▶ _Çözülecek sorular_:
A – Mühtedî-Billâh hakkındaki metne göre, nüfuzlu Türk kumandanları Vâsiķ-Billâh'ın ölümünden sonra Muhammed'in halife ilân edilmesine hangi gerekçeyle itiraz etti?
B – Listede "bullet 'Generieke doelen'" ifadesini içeren satırdan listenin son satırına kadar, iki uç da dahil olmak üzere, bütün satırları aynen aktarın.

▶ _Alıntılanan metin_:
════════════════

MÜHTEDÎ-BİLLÂH

(المهتدي بالله)

Ebû Abdillâh (Ebû İshâk) el-Mühtedî-Billâh Muhammed b. Hârûn el-Vâsik-Billâh el-Abbâsî (ö. 256/870)

Abbâsî halifesi (869-870).

218 veya 219’da (833 veya 834) Sâmerrâ yakınlarındaki Kātûl’de doğdu. Halife Vâsiķ-Billâh’ın oğludur. Vâsiķ-Billâh’ın ölümünün ardından (24 Zilhicce 232 / 11 Ağustos 847) devlet adamları ve kumandanlar yeni halifeyi seçmek için toplandılar. Abbâsî tarihinde bu amaçla yapılan ilk toplantının sonunda Vâsiķ’ın oğlu Muhammed’in halife ilân edilmesi kararlaştırıldı. Ancak nüfuzlu Türk kumandanları Muhammed’in yaşının küçüklüğünü ileri sürerek itiraz ettiler. Bunun üzerine onun yerine amcası Ca‘fer b. Muhammed el-Mu‘tasım-Billâh, Mütevekkil-Alellah lakabıyla hilâfet makamına getirildi. Mütevekkil-Alellah, Müntasır-Billâh, Müstain-Billâh ve Mu‘tez-Billâh dönemlerinde Muhammed siyasî hayattan uzak durdu. Mu‘tez-Billâh’ın halifelikten hal‘edilmesiyle kumandanlar Muhammed’e biat etmeye karar verdiler. Başlangıçta buna razı olmayan Muhammed, Mu‘tezz’in hilâfetten kendi isteğiyle çekildiğini açıklaması üzerine 27 veya 29 Receb 255’te (11 veya 13 Temmuz 869) Mühtedî-Billâh lakabıyla halife ilân edildi. Ancak Muhammed’in halife olması Bağdat’ta askerlerle halk tarafından tepkiyle karşılandı. Onun adına biat almak için görevlendirilen Süleyman b. Abdullah b. Tâhir saldırılara mâruz kaldı. Cuma günü hutbe yine Mu‘tez adına okundu. Bu sırada Bağdat’ta bulunan Ebû Ahmed b. Mütevvekkil’i halife yapmak amacıyla yoğun bir faaliyet başlatıldı. Ancak Ebû Ahmed kendisine yapılan teklifi kabul etmeyince Mühtedî’ye biat edildi (7 Şâban 255 / 21 Temmuz 869).

════════════════

▶ _Gösterilen bilgiler_:
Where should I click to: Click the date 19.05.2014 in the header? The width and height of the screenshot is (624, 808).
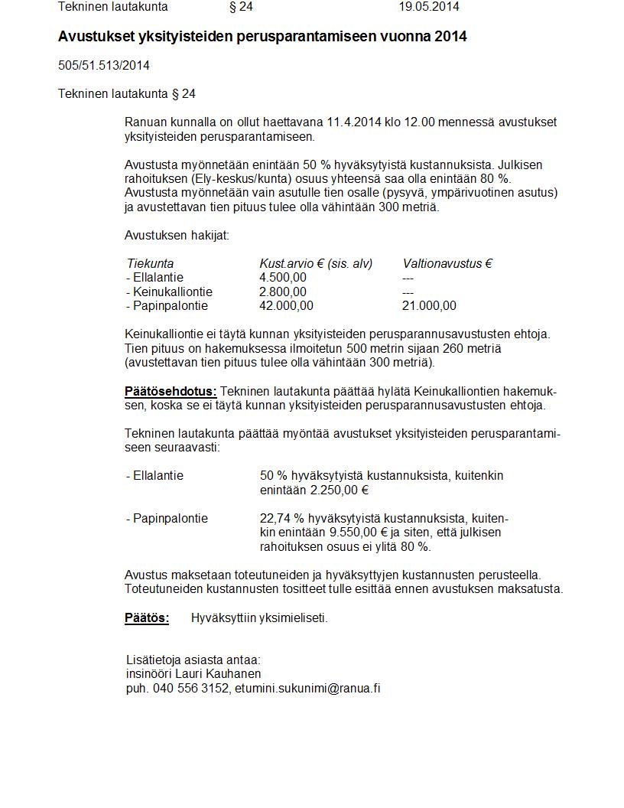click(x=428, y=7)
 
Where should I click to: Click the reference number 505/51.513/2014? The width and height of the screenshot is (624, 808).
click(x=104, y=66)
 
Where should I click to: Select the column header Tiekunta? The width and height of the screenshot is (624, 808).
click(x=151, y=264)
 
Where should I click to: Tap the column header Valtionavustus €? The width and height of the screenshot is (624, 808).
click(x=447, y=264)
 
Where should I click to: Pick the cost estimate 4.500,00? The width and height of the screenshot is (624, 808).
click(x=283, y=278)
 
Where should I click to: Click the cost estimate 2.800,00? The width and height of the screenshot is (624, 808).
click(x=283, y=292)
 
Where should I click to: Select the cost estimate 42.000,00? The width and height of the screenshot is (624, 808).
click(x=286, y=306)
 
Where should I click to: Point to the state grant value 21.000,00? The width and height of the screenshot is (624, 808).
click(x=429, y=306)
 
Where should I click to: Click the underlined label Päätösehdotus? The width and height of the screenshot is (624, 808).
click(x=171, y=392)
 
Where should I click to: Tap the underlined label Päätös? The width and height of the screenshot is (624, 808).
click(x=147, y=618)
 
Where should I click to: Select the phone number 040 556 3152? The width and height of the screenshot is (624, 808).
click(x=190, y=688)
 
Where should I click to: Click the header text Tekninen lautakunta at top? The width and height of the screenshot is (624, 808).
click(x=113, y=7)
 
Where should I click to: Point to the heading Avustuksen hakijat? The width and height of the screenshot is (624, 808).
click(x=177, y=236)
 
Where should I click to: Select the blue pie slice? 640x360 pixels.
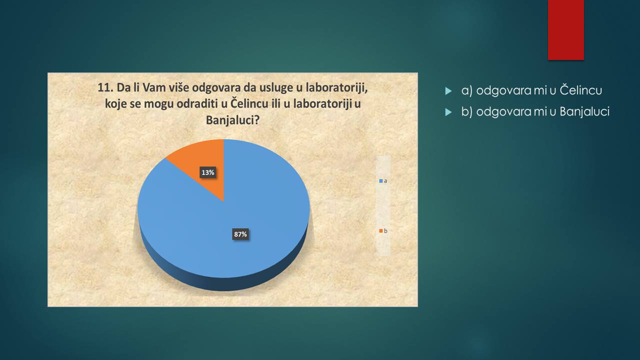(228, 223)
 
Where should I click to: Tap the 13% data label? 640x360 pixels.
(208, 172)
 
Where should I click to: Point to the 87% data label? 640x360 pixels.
(240, 234)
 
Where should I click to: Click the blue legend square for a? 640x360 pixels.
(381, 181)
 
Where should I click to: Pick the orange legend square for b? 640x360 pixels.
(381, 231)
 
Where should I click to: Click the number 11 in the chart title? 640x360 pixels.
(105, 88)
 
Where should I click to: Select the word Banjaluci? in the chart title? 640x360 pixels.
(232, 120)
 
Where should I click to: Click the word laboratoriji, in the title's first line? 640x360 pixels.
(336, 88)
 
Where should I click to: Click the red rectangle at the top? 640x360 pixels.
(566, 30)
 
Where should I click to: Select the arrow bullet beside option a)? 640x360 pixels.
(448, 91)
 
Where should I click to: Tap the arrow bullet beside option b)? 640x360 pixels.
(448, 112)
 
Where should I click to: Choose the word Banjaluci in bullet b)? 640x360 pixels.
(584, 112)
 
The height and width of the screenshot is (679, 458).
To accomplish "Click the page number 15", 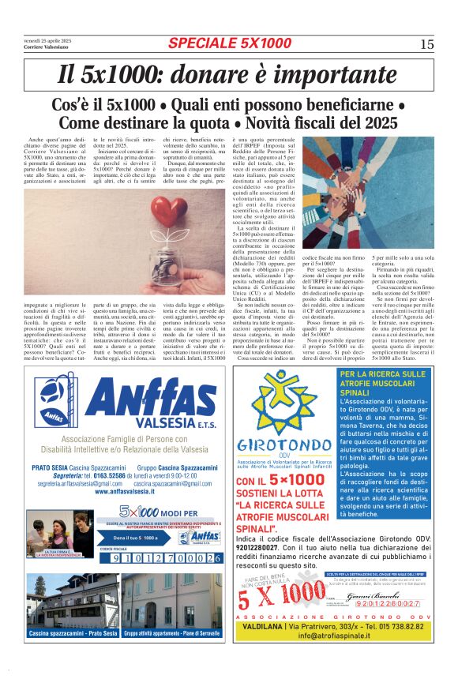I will point(426,44).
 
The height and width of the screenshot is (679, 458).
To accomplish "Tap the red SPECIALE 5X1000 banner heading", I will point(229,43).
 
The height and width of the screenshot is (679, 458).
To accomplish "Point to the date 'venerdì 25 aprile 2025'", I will point(47,40).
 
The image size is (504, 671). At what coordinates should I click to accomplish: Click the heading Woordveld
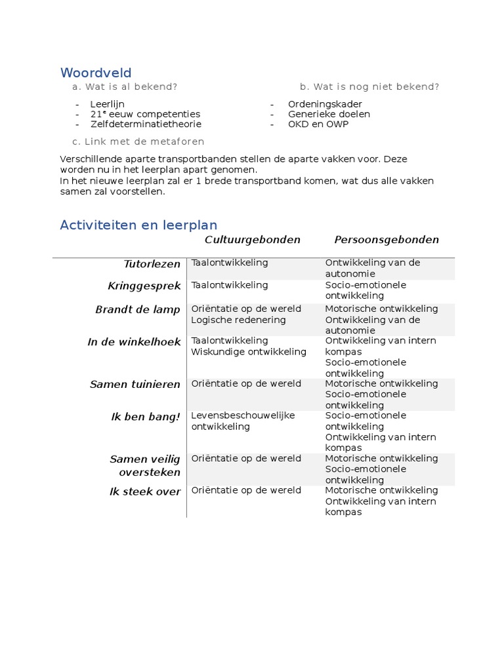click(x=96, y=73)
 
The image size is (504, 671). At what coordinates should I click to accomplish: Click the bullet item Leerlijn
click(x=107, y=104)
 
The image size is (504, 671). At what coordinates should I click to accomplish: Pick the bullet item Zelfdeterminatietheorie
click(x=146, y=124)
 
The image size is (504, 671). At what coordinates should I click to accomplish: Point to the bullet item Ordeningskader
click(x=325, y=104)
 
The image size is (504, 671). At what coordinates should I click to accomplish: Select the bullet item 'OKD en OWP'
click(x=318, y=124)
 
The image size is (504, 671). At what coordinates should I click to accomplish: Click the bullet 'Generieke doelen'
click(x=329, y=114)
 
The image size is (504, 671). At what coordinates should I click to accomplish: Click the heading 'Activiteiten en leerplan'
click(x=138, y=225)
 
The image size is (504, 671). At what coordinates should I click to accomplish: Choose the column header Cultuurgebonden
click(x=252, y=240)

════════════════

▶ _Görevlere göre cevaplar_:
A – Muhammed'in yaşının küçük olduğunu ileri sürerek itiraz ettiler.

B –
The image size is (504, 671). At what coordinates should I click to accomplish: Click the bullet 'Generieke doelen'
click(x=329, y=114)
 
The image size is (504, 671). At what coordinates should I click to accomplish: Click the heading 'Activiteiten en leerplan'
click(x=138, y=225)
 
The image size is (504, 671). At what coordinates should I click to accomplish: Choose the column header Cultuurgebonden
click(x=252, y=240)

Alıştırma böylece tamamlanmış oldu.